Take for instance, those with a criminal conviction. One in five people in Britain are believed to have one. And while over two thirds of employers believe ex-offenders have the skills, and well over half deem them reliable (57 per cent), only four per cent of firms surveyed by YouGov this month currently employ them. It’s an unnecessary breakdown of trust that is pushing capable, skilled people into a vicious cycle of unemployment, poverty, and recidivism. It’s no big surprise, then, that 46 per cent of people who leave prison in England and Wales – and 44 per cent in Scotland – reoffend within a year.
It’s particularly troubling knowing that ex-offenders overwhelmingly identify having a job as the best guarantee to stay out of trouble.
The first thing we need is a major attitude change.
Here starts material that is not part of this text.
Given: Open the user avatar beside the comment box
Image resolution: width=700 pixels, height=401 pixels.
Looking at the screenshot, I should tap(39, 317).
Employers should recognise that people from disadvantaged backgrounds often show enormous determination to find work in the face of significant personal challenges. It’s a huge, untapped source of skill and passion.
Throughout the Virgin Group, we encourage our businesses to actively work with, and consider applications from people from disadvantaged backgrounds. Virgin Trains is among those pioneering the hiring of ex-offenders – an approach which could become a model for many of our businesses. The vast majority of the people that we have employed, and therefore provided with the dignity of work, are still working with us and are valued members of our team. The truth is that ex-offenders and people leaving care can be some of your best employees. They go the extra mile to secure results, tend to stay in a job for longer, have a strong commitment to their employer and lower rates of absenteeism.
Thankfully, hundreds of employers are leading by example, actively recruiting people who others all too often simply write off.
But we must encourage more businesses, especially small and medium-sized enterprises, to see the benefits of being open employers. Looking beyond stereotypes and assumptions to see the skills, experience and potential of people, who represent a broader spectrum of the society your companies serve, is good for business.